The 32-page decision came in response to a lawsuit filed by the Natural Resources Defense Council, Communities for a Better Environment and other groups. In it, Judge Ann I. Jones told the air district it could not sell offsets to the plants without a fuller analysis under California's Environmental Quality Act. In particular, the judge said, the district needed to analyze exactly how many tons of pollutants, including health-damaging soot and planet-heating greenhouse gases, each proposed plant would emit.
Wallerstein said the district is unlikely to appeal the ruling. "It will be a question of whether we proceed with a new rule, or whether we throw up our hands and say, someone else should figure this out because it is beyond our control."
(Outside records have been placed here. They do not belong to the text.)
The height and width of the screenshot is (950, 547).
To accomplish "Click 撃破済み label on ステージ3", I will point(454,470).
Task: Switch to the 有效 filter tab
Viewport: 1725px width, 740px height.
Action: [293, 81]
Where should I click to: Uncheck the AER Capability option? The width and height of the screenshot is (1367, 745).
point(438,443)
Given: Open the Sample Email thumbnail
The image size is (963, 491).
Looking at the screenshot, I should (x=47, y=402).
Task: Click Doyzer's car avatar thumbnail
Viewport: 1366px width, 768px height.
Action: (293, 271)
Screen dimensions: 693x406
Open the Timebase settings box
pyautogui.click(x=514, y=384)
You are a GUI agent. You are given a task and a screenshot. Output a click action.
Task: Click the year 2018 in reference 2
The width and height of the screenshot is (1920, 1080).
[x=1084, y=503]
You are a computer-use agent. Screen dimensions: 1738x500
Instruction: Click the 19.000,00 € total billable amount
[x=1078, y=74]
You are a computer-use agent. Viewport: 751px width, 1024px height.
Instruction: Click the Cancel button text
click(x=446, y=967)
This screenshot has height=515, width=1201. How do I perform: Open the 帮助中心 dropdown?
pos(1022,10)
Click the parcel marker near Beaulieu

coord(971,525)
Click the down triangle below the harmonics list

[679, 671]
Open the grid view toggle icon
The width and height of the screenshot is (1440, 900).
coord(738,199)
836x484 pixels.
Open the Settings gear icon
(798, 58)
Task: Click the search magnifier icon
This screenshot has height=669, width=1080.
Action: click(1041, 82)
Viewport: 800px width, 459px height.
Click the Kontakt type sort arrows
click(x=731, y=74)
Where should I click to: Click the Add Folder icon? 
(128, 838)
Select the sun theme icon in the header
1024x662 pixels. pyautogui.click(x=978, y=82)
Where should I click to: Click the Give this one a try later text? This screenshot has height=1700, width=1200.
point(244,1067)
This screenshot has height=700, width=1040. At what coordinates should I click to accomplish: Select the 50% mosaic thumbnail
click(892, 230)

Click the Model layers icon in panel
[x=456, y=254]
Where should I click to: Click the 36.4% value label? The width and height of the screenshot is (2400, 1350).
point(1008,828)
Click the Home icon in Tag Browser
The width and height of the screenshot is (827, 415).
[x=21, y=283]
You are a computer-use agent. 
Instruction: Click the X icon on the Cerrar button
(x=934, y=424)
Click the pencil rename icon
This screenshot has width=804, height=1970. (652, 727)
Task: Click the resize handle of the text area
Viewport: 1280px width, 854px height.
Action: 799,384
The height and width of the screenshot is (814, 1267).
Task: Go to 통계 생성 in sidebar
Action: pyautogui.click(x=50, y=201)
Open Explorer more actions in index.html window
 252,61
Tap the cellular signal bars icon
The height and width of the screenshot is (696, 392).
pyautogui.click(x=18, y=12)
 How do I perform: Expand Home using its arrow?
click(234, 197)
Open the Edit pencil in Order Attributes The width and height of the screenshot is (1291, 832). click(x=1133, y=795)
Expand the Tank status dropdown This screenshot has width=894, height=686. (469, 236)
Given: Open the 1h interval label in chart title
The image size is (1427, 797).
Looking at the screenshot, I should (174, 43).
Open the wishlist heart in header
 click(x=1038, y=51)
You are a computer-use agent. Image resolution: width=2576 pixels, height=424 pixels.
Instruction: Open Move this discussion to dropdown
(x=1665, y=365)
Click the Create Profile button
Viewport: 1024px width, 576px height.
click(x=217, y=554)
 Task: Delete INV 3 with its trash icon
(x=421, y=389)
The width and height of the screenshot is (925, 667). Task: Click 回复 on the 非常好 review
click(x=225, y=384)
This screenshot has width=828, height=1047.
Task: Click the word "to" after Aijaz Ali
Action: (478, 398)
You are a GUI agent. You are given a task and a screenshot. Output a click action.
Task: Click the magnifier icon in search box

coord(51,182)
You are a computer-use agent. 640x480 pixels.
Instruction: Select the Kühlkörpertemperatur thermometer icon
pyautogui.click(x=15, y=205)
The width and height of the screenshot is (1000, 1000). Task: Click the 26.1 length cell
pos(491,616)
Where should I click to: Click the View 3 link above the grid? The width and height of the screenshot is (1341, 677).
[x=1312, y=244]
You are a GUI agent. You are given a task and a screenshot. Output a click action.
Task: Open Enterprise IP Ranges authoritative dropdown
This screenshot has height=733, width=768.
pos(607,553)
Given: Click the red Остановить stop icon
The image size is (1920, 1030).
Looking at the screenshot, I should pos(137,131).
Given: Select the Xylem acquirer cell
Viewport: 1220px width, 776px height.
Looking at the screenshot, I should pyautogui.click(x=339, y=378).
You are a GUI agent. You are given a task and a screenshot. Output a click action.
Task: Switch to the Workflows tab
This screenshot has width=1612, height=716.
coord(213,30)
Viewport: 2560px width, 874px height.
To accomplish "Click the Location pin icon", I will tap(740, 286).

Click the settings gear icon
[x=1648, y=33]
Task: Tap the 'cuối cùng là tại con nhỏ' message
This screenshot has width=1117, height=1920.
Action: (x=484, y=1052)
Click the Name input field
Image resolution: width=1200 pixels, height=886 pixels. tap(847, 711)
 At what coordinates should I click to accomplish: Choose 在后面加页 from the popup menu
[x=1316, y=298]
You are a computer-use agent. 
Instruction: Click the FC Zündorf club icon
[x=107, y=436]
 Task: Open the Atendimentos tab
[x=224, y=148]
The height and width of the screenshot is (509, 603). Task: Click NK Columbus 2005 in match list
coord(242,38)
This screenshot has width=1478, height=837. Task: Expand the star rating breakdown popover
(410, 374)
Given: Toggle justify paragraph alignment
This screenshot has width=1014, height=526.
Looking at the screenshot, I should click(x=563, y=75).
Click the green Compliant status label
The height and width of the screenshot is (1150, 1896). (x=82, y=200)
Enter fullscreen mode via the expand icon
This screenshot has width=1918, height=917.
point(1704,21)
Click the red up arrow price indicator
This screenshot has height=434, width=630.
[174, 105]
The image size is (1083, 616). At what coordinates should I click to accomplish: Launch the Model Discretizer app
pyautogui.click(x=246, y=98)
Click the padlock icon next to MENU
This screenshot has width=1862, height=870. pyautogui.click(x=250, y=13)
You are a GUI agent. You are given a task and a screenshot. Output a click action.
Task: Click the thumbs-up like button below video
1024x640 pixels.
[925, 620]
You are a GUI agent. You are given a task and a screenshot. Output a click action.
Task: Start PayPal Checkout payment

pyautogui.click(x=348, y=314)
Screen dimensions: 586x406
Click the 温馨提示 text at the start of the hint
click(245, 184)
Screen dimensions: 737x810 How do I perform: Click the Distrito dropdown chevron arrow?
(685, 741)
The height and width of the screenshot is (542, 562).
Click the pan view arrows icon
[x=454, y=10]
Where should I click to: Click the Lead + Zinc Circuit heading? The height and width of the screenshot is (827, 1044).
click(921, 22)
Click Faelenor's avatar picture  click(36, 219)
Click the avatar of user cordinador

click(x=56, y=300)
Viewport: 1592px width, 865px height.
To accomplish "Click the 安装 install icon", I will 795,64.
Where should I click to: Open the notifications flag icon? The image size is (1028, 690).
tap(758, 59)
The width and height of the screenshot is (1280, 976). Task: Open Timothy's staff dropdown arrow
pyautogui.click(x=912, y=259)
If the judge's concerns "are beyond our ability to address, then there will be a permanent moratorium on power plant construction in Southern California."
Environmentalists and many industry experts say that much of the region's demand can be met through conservation and renewable energy.
But no one knows how much could be supplied by wind farms, geothermal energy, solar rooftop facilities or large solar plants, many of which are proposed in fragile desert areas.
Until the 1998 electricity deregulation, the state's Energy Commission was responsible for determining needs. But later, the commission's role was largely reduced to permitting the siting of plants, leaving the market to decide how much and what kind of generation is needed.
Southern California Edison has signed long-term power purchase agreements for 2,556 megawatts of power from new gas-fired generators, including proposed plants in Walnut Creek, Calif., and El Segundo. Spokesman Gil Alexander said Wednesday that the company had not assessed the effect of the judge's decision.
"Obviously we believe new capacity is a critical energy planning issue for the region," he said.